Red Team Planning & Intel Analysis.

Planning tree — objective

• Objective > activity. "Identify whether the SOC can detect domain enumeration from a foothold workstation within 4 hours" — concrete, measurable. Not "do red team things".
• Defender behavior in scope. Detection, response, escalation, recovery. Pick which you're testing; trying to test all four at once produces no signal in any of them.
• Success criteria written. "If alert fires within 4 hours: detection works. If alert fires but no host containment within 2 more hours: detection works, response doesn't." Each measurable.

Planning tree — actor profile

• Pick a named actor. Simulating "APT29" gives the engagement a TTP set to follow. MITRE ATT&CK Navigator maps named-actor-to-techniques.
• Fidelity level. High = exact tooling, exact infrastructure pattern, exact dwell-time profile. Low = TTP set only, modern tools to execute them.
• Don't mix. Simulating APT29's initial access with FIN7's lateral movement = unrepresentative. Stay within actor.

Planning tree — infrastructure

• Domains. Aged-out (registered 6–12 months in advance), low-reputation neighbor-free, TLS-terminated with valid Let's Encrypt. Categorization by domain reputation services takes weeks; pre-register.
• Redirectors. Domain-fronted or CDN-fronted to obscure true backend. nginx with location-block rules forwarding only specific paths to C2 backend.
• Cloud staging. Disposable cloud VMs for each phase. Never reuse infrastructure across clients or across phases.
• Mailbox infrastructure. If phishing: SPF/DKIM/DMARC-passing, warmed sender history before campaign, dedicated sending IP.

Planning tree — evasion budget

• IOC budget. "5 EDR alerts maximum across engagement; 0 SOC escalations". Track in real time. Above budget = pause, reassess.
• Tradecraft choice ties to budget. nanodump on LSASS (low IOC) vs Mimikatz (high IOC) is a budget decision, not a capability one.
• Operator log of every action. Each command + timestamp + reasoning. Required for post-engagement attribution of which alert tied to which action.

Planning tree — deconfliction

• White cell contact. Named individual + phone + Signal + email, available 24/7 for the engagement window.
• Deconfliction call template. "This is <tester> calling about an action expected to generate <alert pattern> at <time window>. Please confirm." Decide upfront: who initiates (tester or defender?) when SOC suspects a real intrusion mid-engagement.
• Real-incident protocol. What happens if a real attacker appears during the engagement? Default: pause engagement, stand down, hand to IR.
• Eviction protocol. What happens if defender catches and contains a foothold? Pause and brief, don't sneak around the containment.

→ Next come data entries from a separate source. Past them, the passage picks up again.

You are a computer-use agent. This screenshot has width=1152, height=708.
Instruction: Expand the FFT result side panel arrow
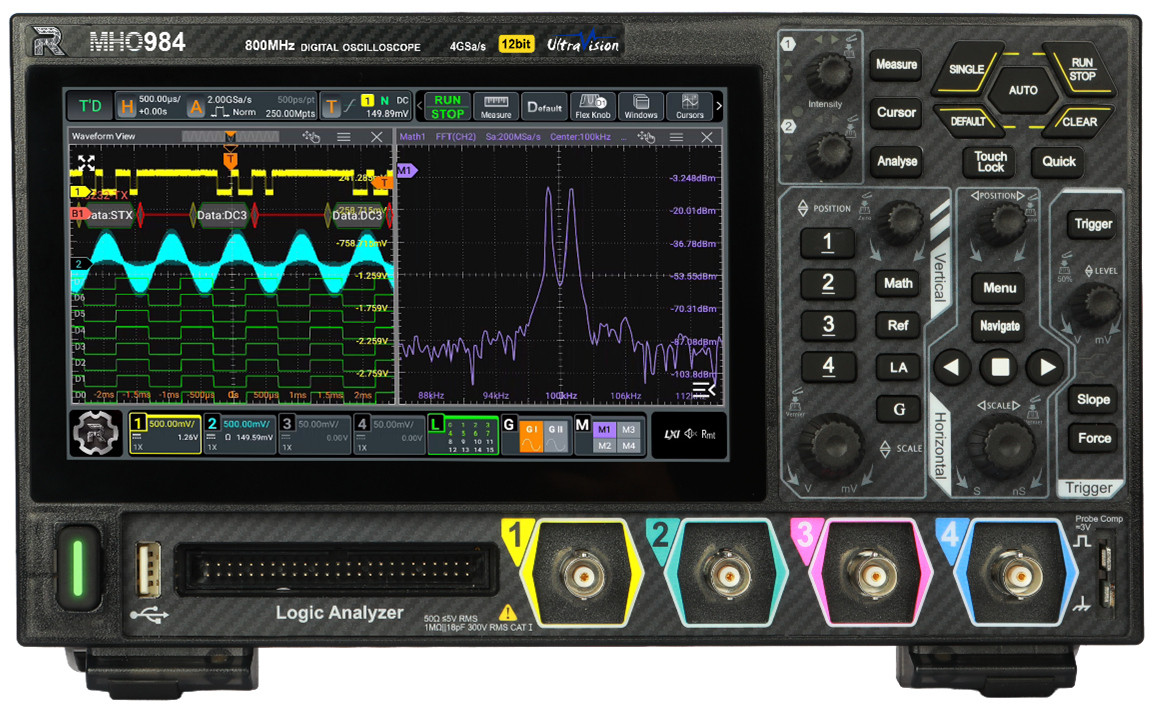[704, 389]
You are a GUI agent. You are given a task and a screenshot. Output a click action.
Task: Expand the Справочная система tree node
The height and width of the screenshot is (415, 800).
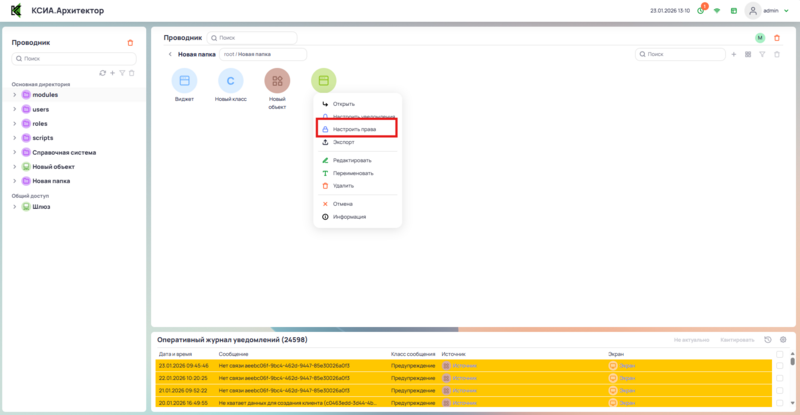[15, 152]
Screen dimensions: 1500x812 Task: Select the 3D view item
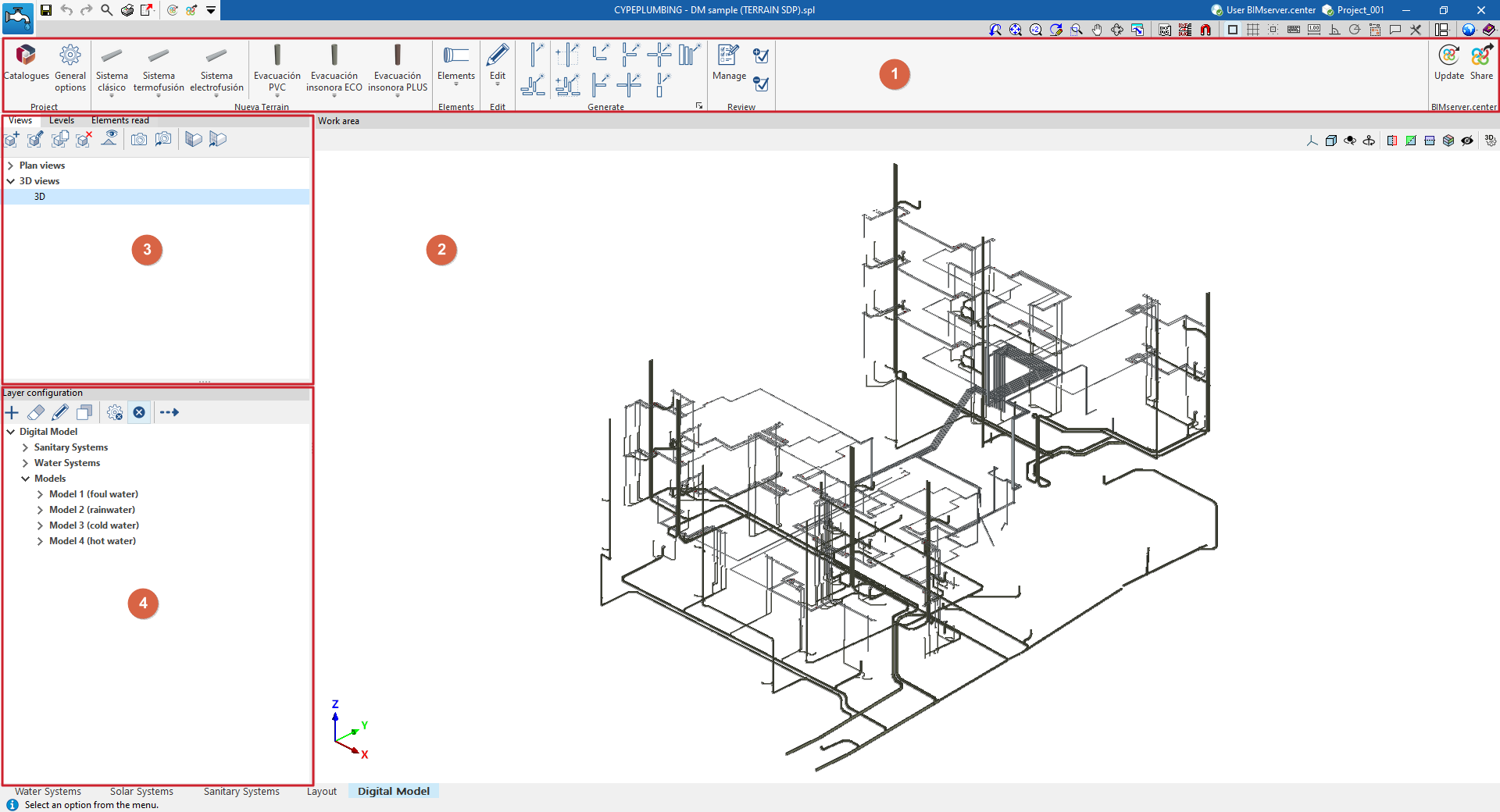click(x=40, y=197)
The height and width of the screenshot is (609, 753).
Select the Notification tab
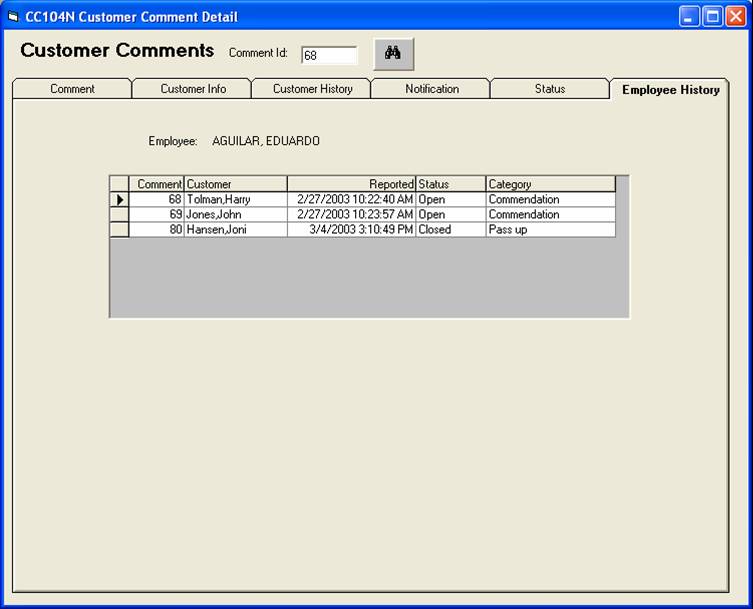tap(432, 89)
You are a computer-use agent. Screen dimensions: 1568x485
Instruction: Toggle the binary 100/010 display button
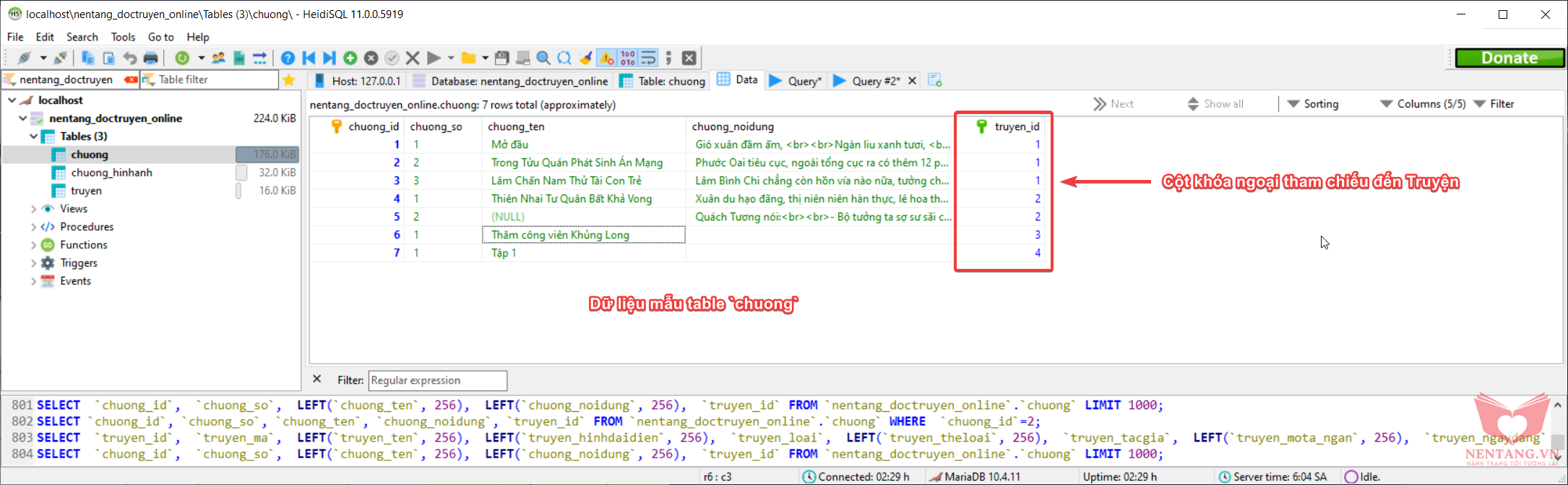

Intel analysis — source discipline

• Source rating. Tag each claim with source quality. Primary (saw it firsthand), Reliable secondary (vendor research with reproducible IoCs), Aggregated (collected from other reports), Rumor (single mention, no corroboration).
• Confidence language. "We assess with high confidence" / "moderate confidence" / "low confidence" — pick one per claim. Avoid "likely" or "probably" without scale.
• Cross-corroboration. Two independent sources confirming the same fact = high confidence. Two reports both citing the same earlier report = single source, not two.
• Beware analytic momentum. Once a hypothesis is named, every subsequent observation gets fitted to it. Set explicit disconfirming evidence threshold before starting analysis.